• **What you will do**:
Search the listing below, and show each line that includes the word "logo".

• **Task input**:

--- START ---

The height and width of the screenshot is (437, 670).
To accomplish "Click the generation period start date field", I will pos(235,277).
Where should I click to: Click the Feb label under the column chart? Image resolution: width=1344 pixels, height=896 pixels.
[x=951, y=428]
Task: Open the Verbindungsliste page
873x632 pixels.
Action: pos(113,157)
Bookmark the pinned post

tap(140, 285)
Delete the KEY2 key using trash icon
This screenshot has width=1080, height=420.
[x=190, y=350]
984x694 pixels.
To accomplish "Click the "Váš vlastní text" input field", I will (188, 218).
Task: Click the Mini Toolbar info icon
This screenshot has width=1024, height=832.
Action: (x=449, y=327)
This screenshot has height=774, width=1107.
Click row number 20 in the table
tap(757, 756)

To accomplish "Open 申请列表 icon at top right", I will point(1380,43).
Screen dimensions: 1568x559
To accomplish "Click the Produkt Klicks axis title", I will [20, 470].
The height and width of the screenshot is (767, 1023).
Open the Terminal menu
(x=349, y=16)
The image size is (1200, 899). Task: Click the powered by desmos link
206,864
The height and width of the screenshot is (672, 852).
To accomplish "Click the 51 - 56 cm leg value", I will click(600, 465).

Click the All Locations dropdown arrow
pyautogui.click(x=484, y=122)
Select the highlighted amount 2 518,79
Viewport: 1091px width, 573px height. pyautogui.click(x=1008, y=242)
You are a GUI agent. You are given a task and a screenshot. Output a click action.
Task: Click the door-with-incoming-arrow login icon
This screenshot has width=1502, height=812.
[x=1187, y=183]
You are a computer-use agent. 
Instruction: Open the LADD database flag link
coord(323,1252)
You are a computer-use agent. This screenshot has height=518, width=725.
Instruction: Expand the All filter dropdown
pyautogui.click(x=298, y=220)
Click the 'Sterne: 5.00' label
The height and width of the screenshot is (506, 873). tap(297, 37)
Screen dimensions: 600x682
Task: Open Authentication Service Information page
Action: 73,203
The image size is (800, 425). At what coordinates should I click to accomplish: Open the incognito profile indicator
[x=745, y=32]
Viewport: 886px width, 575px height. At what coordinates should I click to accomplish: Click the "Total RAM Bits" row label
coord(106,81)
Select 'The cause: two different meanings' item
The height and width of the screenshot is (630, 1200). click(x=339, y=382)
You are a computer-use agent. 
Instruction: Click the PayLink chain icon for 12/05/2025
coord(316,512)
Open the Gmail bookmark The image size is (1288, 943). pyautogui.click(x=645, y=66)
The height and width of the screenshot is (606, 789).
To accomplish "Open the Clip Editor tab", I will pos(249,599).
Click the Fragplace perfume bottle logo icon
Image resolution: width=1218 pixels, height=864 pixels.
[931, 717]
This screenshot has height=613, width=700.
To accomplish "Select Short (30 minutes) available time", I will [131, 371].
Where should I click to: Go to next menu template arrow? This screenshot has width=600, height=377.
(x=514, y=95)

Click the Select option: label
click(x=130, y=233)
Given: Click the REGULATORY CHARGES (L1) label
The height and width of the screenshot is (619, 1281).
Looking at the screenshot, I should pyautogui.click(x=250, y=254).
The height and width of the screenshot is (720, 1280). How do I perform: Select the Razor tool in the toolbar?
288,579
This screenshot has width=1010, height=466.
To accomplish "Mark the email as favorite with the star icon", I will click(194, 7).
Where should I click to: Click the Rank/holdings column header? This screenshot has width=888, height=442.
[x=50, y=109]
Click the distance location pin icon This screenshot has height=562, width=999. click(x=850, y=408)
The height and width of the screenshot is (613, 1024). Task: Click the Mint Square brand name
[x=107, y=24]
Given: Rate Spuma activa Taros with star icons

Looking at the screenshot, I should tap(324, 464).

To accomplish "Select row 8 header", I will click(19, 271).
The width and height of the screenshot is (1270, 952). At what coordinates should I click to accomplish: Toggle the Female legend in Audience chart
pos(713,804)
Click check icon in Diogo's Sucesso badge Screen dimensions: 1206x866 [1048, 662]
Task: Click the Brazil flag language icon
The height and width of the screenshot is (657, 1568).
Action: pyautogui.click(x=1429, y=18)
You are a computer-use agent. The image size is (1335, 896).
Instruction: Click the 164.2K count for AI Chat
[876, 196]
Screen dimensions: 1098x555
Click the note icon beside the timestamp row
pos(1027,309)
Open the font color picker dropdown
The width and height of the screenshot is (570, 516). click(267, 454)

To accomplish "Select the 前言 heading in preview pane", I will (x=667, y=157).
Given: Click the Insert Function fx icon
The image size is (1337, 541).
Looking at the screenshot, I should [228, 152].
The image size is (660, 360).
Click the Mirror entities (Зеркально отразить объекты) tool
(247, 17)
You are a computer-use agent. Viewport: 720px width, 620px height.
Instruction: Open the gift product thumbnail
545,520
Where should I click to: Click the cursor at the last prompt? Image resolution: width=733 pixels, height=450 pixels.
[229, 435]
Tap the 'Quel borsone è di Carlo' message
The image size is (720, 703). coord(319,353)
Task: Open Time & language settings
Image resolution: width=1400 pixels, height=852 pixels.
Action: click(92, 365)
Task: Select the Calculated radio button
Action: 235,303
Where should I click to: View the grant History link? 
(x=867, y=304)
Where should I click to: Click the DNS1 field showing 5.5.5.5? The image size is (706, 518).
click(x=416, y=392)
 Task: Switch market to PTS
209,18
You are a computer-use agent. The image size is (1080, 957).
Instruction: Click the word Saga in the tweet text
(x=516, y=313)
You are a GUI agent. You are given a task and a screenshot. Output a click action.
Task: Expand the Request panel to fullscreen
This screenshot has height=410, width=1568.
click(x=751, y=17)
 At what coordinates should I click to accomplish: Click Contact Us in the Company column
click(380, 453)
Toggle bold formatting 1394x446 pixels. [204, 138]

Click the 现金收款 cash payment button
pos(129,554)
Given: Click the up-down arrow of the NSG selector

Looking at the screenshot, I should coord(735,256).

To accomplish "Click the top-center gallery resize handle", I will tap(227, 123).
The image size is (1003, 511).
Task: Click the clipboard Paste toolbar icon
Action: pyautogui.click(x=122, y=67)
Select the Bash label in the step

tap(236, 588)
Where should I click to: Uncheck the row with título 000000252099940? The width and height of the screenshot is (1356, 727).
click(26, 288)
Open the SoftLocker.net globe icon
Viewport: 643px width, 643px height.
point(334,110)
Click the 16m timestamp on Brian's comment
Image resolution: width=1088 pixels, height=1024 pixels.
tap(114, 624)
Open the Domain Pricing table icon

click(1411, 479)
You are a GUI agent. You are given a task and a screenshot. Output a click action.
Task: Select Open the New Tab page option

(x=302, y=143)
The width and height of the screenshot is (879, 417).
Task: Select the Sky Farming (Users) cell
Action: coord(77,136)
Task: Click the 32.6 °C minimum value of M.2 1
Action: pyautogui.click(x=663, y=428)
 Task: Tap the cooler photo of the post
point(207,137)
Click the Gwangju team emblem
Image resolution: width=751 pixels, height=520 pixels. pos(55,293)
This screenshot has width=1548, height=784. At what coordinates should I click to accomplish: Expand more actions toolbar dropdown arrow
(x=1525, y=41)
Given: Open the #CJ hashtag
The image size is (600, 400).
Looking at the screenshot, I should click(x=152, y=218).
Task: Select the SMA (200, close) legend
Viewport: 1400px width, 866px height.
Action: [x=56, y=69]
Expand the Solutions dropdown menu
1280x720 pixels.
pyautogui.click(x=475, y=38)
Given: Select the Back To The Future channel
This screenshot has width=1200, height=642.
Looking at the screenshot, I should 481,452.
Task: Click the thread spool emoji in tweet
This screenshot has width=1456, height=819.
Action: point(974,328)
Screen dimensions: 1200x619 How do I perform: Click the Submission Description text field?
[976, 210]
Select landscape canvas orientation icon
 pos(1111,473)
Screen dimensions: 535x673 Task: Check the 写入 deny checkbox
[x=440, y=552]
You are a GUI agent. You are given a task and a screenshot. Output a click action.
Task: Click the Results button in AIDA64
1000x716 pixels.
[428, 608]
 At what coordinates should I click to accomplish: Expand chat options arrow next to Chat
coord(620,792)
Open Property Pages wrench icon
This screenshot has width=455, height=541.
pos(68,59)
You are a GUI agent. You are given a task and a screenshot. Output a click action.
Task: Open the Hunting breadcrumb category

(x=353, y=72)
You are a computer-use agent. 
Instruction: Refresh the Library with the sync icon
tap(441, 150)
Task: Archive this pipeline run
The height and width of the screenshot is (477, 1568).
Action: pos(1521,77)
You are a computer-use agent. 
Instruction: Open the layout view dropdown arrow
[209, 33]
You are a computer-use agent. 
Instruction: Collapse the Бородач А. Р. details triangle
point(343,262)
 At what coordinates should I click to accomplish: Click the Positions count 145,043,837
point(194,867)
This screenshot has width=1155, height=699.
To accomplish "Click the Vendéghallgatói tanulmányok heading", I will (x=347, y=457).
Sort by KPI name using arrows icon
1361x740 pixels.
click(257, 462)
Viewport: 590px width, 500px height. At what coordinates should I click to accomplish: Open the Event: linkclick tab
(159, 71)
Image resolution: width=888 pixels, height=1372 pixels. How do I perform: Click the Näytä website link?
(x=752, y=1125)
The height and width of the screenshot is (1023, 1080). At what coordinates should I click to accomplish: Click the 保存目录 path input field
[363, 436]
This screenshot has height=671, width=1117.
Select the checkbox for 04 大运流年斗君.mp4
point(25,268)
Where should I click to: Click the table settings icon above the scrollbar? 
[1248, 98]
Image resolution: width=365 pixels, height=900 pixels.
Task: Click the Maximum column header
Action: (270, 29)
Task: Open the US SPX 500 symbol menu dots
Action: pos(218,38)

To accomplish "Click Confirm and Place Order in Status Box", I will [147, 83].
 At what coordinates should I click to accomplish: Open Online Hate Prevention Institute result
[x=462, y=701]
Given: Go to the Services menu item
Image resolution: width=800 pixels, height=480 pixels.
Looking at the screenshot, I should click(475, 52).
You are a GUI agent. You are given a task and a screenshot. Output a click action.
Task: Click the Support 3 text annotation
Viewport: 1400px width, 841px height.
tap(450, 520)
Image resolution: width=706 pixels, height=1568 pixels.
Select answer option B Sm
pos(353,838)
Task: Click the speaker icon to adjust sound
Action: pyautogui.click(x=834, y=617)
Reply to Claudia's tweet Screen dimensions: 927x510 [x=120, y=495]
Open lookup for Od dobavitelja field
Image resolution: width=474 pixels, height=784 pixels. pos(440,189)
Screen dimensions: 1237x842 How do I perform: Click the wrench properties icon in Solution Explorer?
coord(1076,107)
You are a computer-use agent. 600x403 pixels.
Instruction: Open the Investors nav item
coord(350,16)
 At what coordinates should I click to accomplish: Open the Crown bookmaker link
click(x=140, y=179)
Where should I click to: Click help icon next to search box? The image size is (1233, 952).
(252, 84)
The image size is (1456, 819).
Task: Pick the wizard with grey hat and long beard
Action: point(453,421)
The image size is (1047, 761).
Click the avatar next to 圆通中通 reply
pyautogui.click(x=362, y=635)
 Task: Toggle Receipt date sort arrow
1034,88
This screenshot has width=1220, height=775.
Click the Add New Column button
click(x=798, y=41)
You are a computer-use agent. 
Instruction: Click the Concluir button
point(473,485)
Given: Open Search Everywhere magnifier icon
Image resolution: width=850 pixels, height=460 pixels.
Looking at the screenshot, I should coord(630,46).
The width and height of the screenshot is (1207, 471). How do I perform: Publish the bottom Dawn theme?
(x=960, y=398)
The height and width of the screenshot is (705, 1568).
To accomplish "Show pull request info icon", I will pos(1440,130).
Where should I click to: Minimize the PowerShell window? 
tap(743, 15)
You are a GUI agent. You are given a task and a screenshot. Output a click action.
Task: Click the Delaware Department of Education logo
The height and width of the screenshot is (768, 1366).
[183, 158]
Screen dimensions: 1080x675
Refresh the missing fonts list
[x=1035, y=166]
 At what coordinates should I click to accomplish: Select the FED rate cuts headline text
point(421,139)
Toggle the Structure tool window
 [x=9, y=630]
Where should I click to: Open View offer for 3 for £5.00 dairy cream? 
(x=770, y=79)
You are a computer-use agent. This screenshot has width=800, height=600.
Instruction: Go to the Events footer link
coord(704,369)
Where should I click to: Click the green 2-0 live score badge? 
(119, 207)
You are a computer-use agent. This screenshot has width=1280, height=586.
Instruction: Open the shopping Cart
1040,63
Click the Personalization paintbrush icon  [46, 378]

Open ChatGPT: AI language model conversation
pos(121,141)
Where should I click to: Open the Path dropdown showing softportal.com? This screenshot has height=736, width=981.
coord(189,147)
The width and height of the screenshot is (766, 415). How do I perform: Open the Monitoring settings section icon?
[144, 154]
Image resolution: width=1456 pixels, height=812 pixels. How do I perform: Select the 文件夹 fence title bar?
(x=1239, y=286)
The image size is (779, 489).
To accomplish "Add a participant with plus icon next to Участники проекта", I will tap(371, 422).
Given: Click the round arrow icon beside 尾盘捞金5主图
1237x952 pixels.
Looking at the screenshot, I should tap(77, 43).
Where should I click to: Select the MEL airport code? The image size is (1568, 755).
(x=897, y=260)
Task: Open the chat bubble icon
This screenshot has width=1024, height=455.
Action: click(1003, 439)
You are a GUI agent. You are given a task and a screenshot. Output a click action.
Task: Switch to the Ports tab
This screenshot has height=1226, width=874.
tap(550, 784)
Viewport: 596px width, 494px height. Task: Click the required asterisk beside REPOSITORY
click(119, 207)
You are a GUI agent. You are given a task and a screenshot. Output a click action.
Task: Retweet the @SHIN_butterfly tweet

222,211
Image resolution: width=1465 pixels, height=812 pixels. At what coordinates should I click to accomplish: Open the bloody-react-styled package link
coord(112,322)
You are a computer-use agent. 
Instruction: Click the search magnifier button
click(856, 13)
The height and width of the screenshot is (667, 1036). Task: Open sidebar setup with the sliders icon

--- END ---

• **Solution for this problem**:
Click the Fragplace perfume bottle logo icon
Task: Click the Delaware Department of Education logo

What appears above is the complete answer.